Finchè c'è vita c'è speranza

Where there's life there is hope

‘Much Ado About Chianti' begins with torrents of rain beating down the sides of the hired minivan as we drive to Florence airport to pick up our group. Blessedly the rain disappears overnight, leaving a cool, dry week for our ramblings.

Each day there is a cooking class either in the morning or the afternoon, held in a tiny galley-like kitchen attached to the guests' dining area. Gnocchi, pasta sauces, casseroles and desserts are somehow produced around a domestic electric stove, which dies on the second last day, so that we are forced to rush the
castagnaccia
pressed into its round tin over to the manager's private apartment, where her oven obligingly cooks it for us. (It is still pronounced too odd for enjoyment, this flat, rubbery cake made from chestnuts and seasoned with rosemary.) The rest of the time we are in and out of the minivan, visiting Greve markets, ceramic factories, vineyards, castles, a ricotta factory, and beautiful Siena, where Piero herds us into Osteria le Logge for buttery strands of fresh tagliatelle bathed in
ovoli
mushroom sauce, then later, an
enoteca
to sip
Asti spumante
in the thin afternoon sun.

Valerie, Douglas and I share one of the apartments at the villa and hold exhausted post-mortems most evenings before bed. There is no doubt the week is a great success, and yet we had no idea that entertaining a small group of adults every waking minute would be quite so demanding.

Baccala alla Fiorentina

(Florentine salt cod)

2 leeks

Olive oil

3 cloves garlic

400 g peeled tomatoes

Salt and pepper

800 g salt cod, soaked overnight in several changes of water

Flour

Sprig rosemary

To serve

1 tablespoon chopped parsley

Polenta

For the tomato sauce, clean and finely slice leeks, then soften in olive oil together with 2 cloves of whole, peeled garlic. When the leeks are beginning to colour, add the tomatoes, season with salt and pepper and simmer for 30 to 40 minutes, adding extra water as required.

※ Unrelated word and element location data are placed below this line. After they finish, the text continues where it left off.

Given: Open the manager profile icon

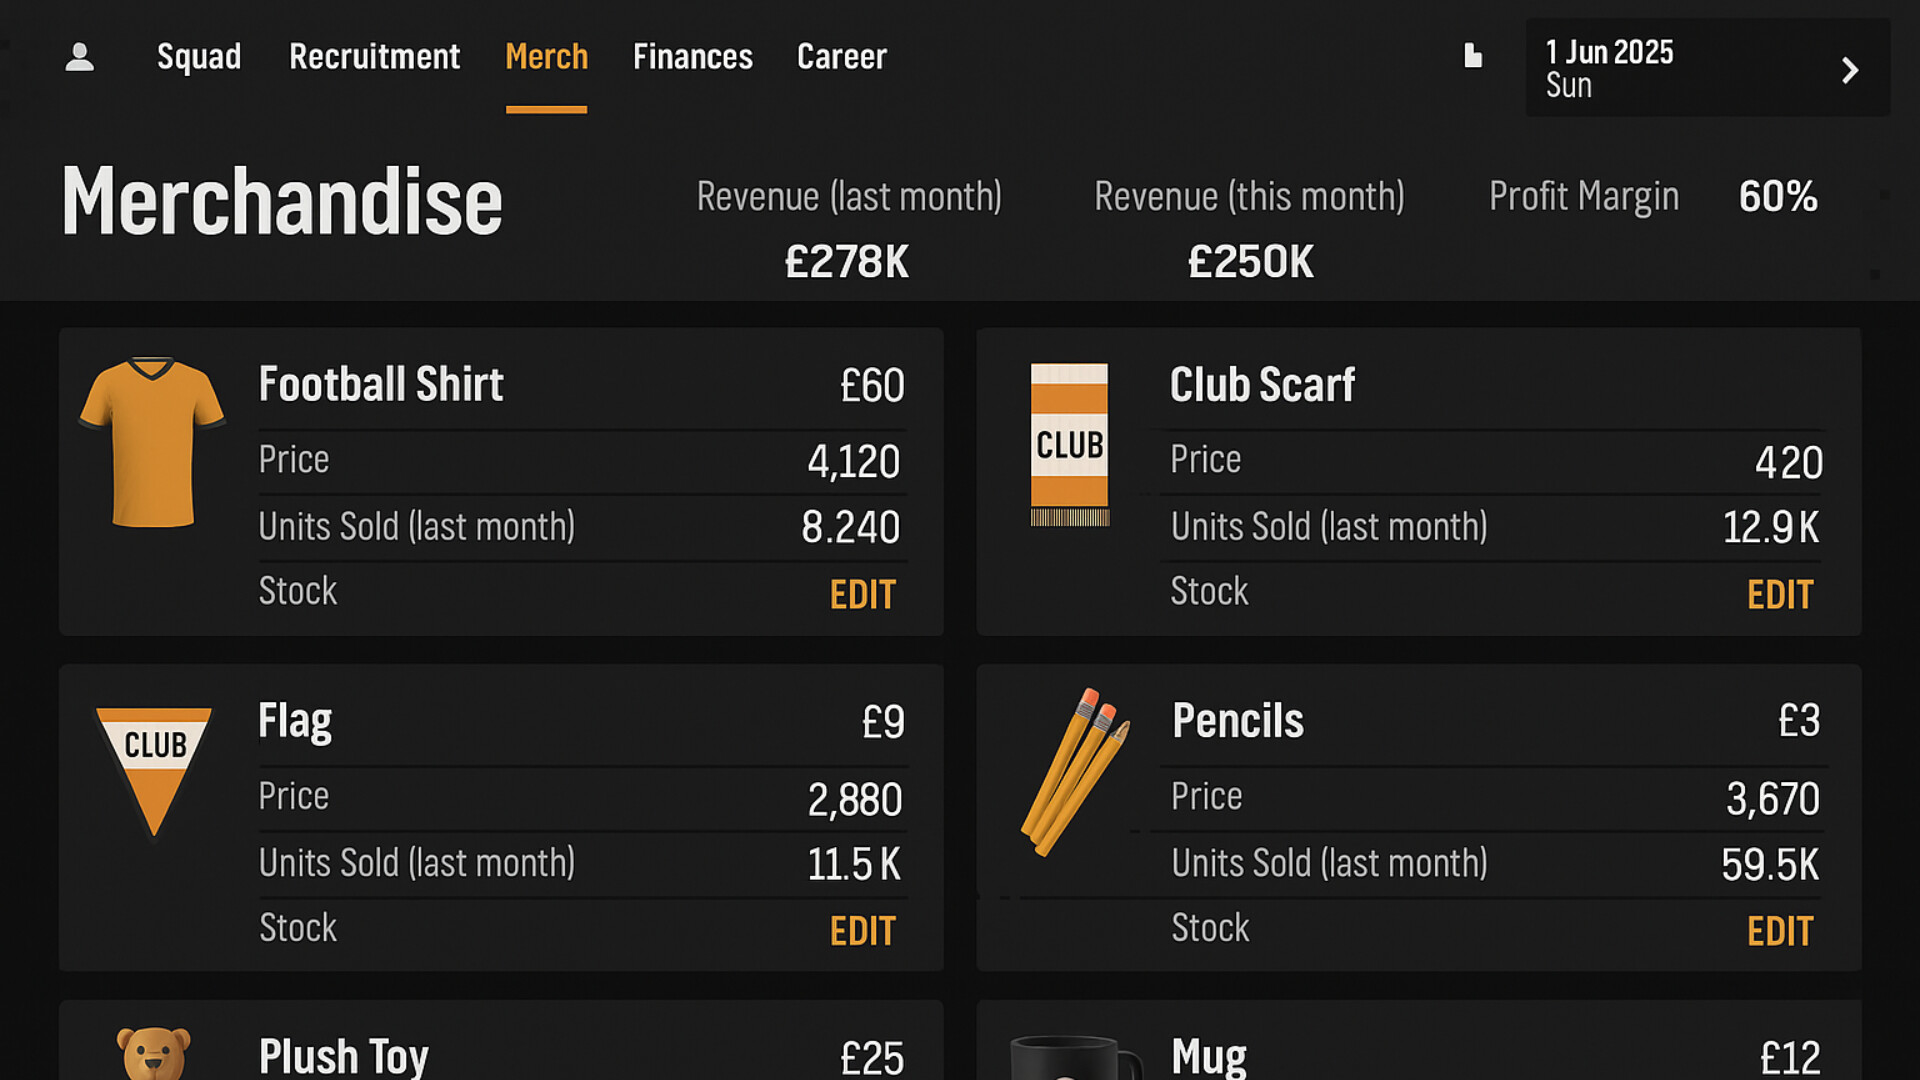Looking at the screenshot, I should click(x=80, y=57).
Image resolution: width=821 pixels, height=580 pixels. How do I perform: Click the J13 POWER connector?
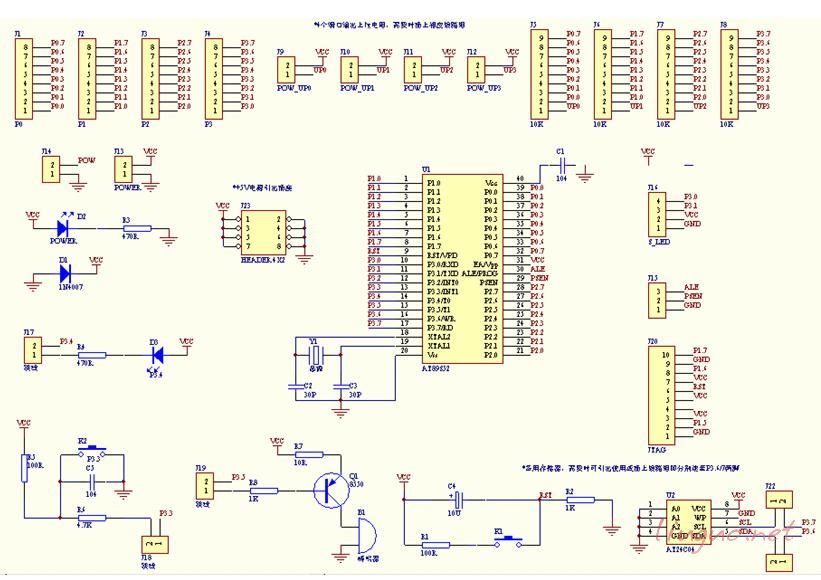click(x=122, y=169)
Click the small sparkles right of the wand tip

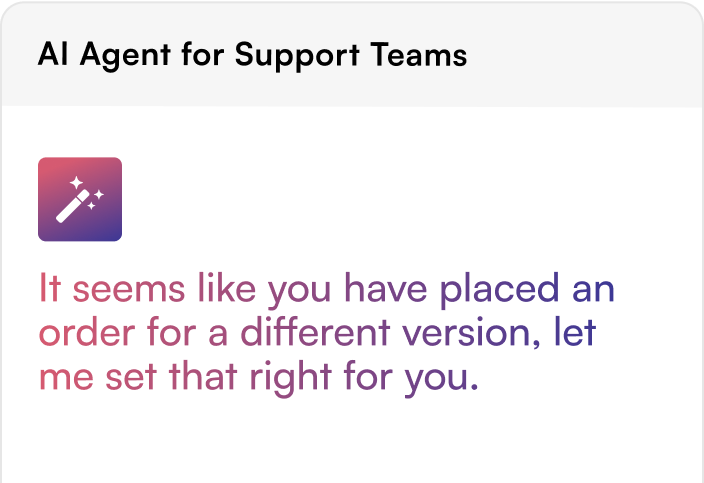(96, 200)
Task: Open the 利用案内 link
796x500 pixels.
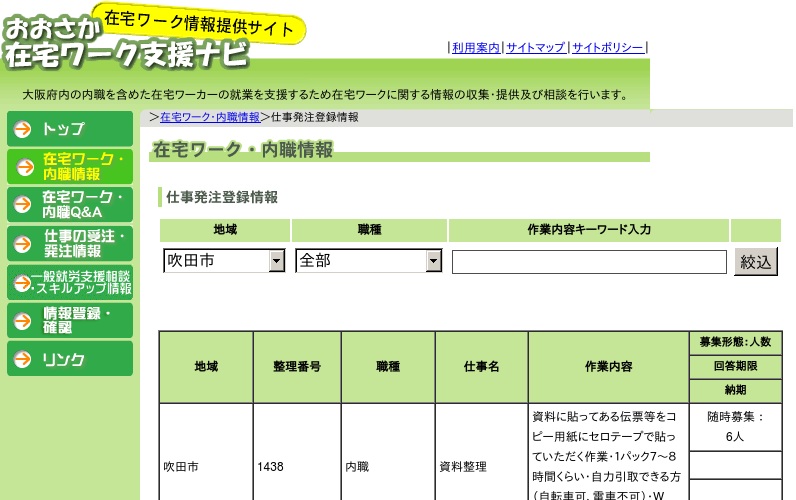Action: [475, 47]
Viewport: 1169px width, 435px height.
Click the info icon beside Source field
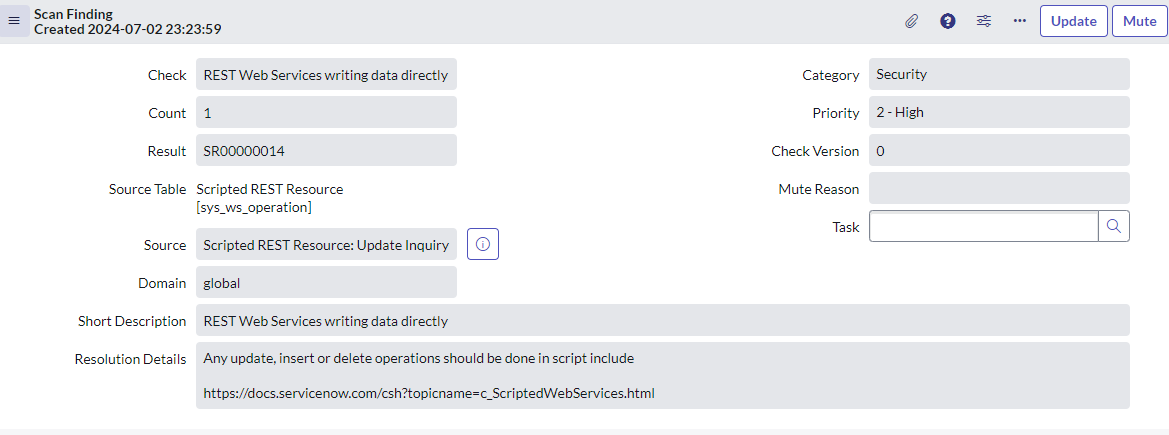point(483,244)
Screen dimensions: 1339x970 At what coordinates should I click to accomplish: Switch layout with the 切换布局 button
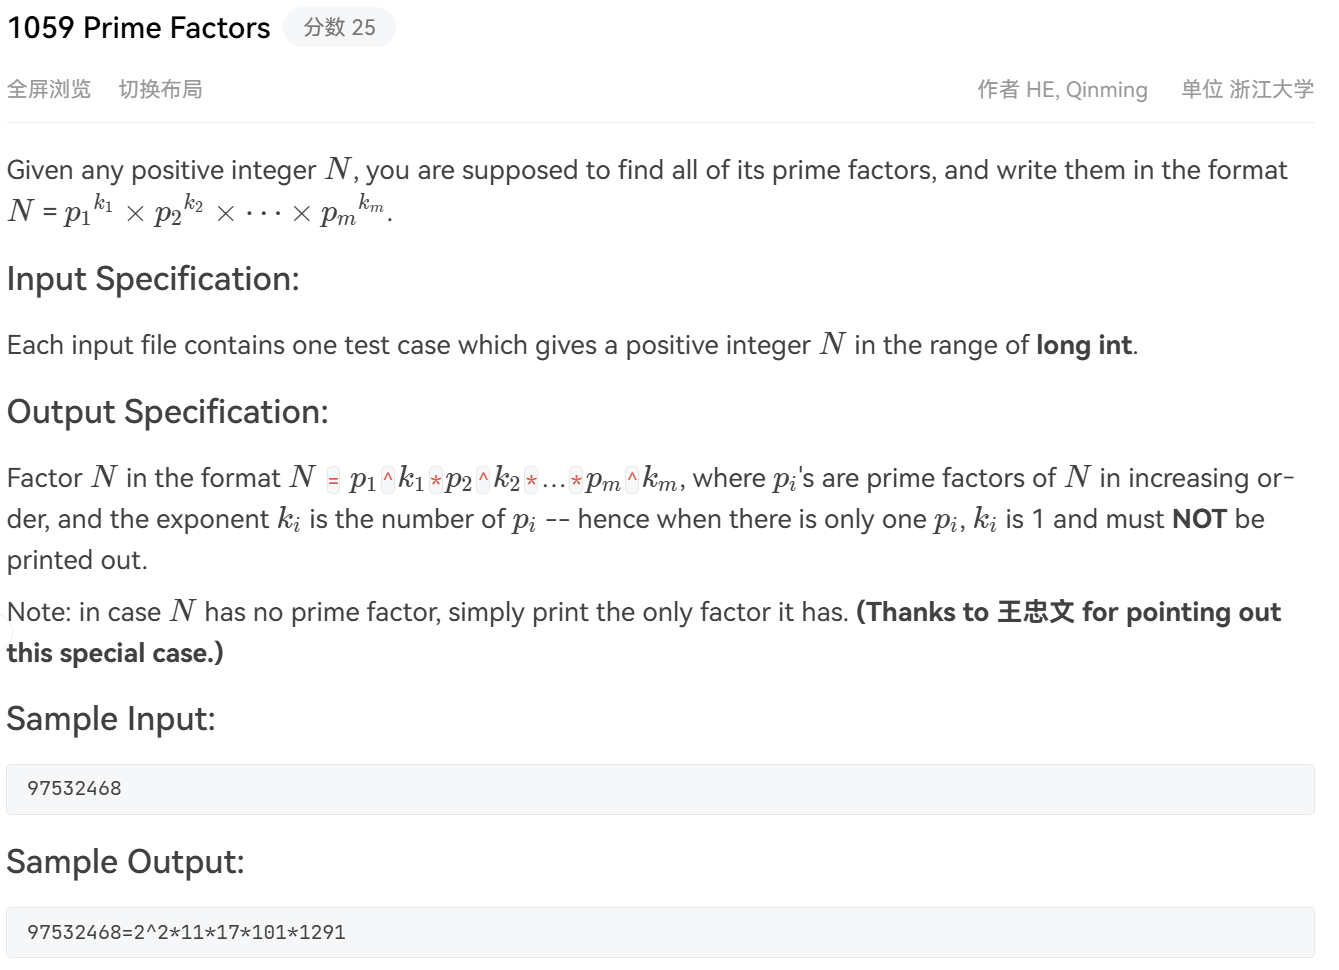point(160,89)
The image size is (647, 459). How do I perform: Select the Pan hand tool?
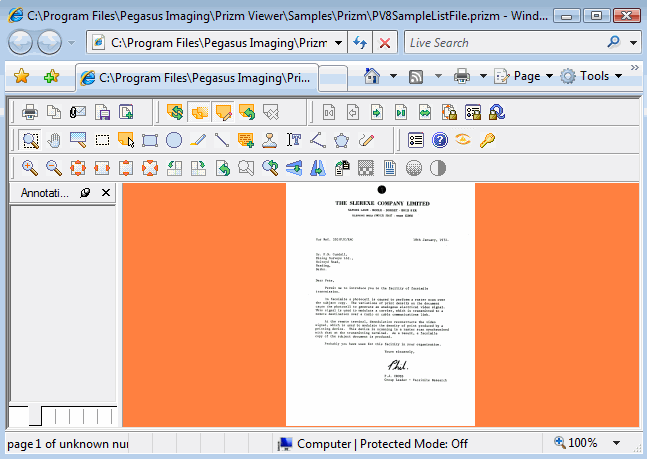point(54,140)
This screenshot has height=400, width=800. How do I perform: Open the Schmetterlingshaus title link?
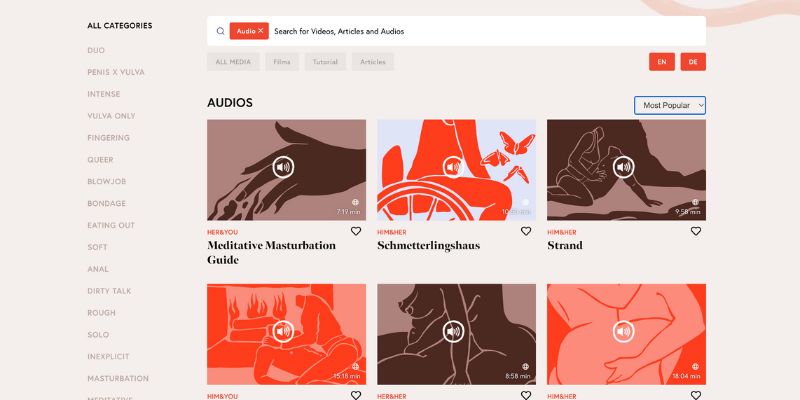429,245
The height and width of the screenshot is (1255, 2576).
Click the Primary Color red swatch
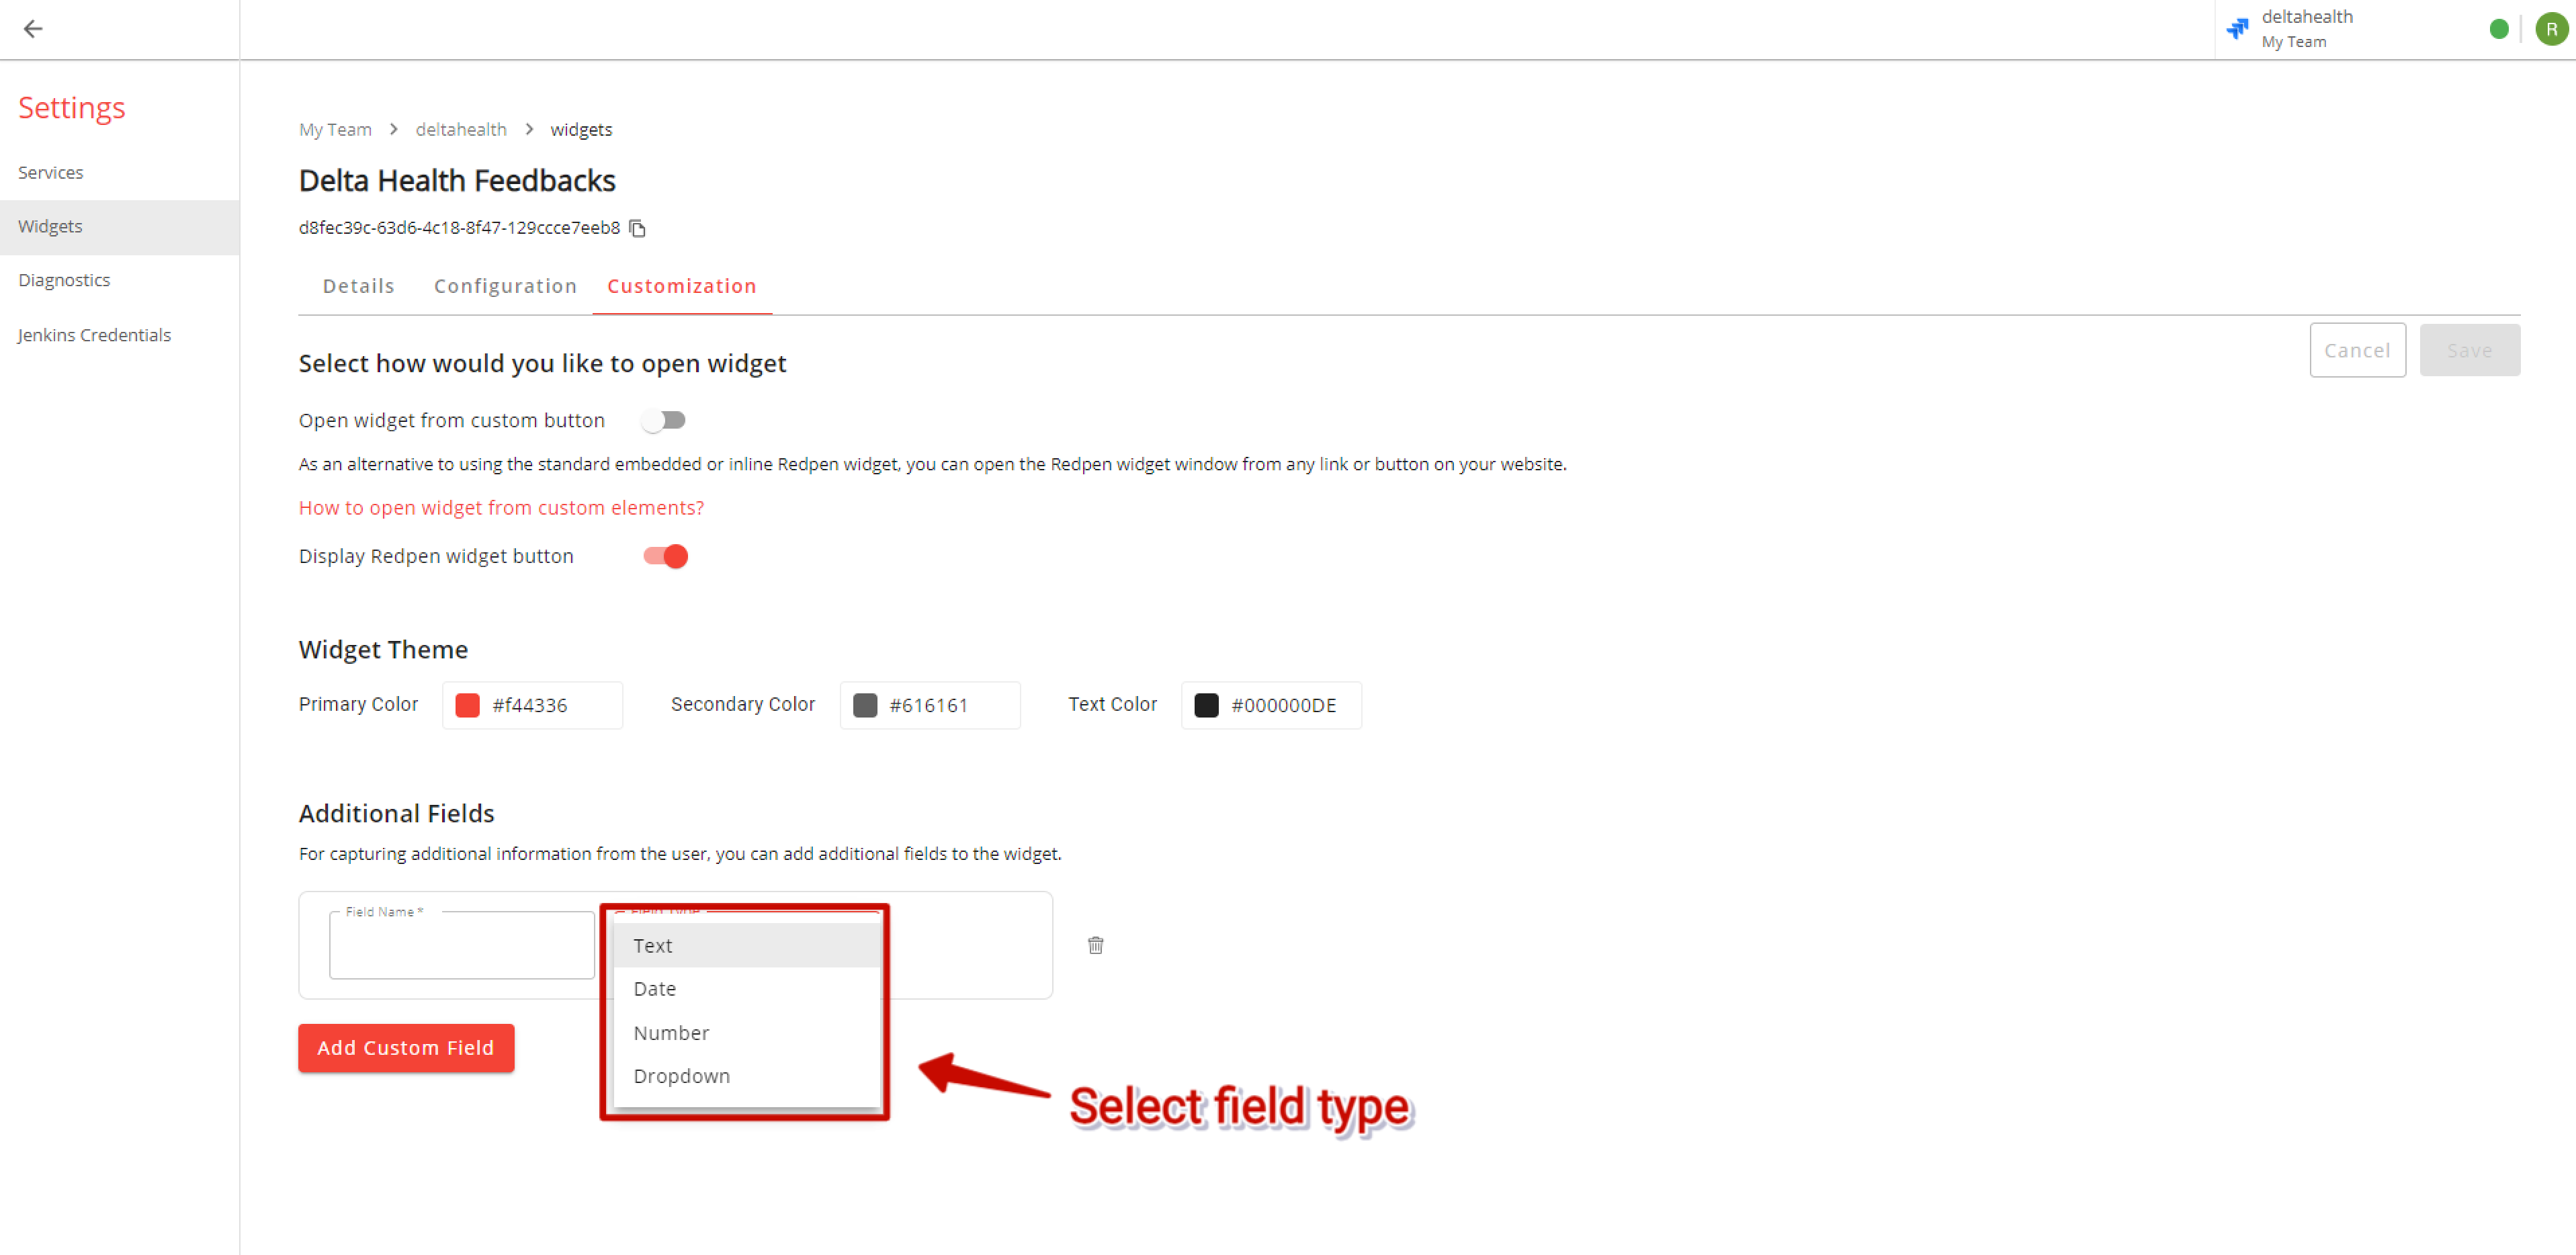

Meanwhile, wash and drain the salt cod well and cut into large pieces. Flour and fry both sides in hot olive oil, to which you have added rosemary and 1 clove garlic. Drain on paper towels and, when the sauce is ready, lay salt cod on top in a single layer. Leave to simmer on low heat for 5 minutes. Check seasoning and serve sprinkled with finely chopped parsley on a bed of polenta.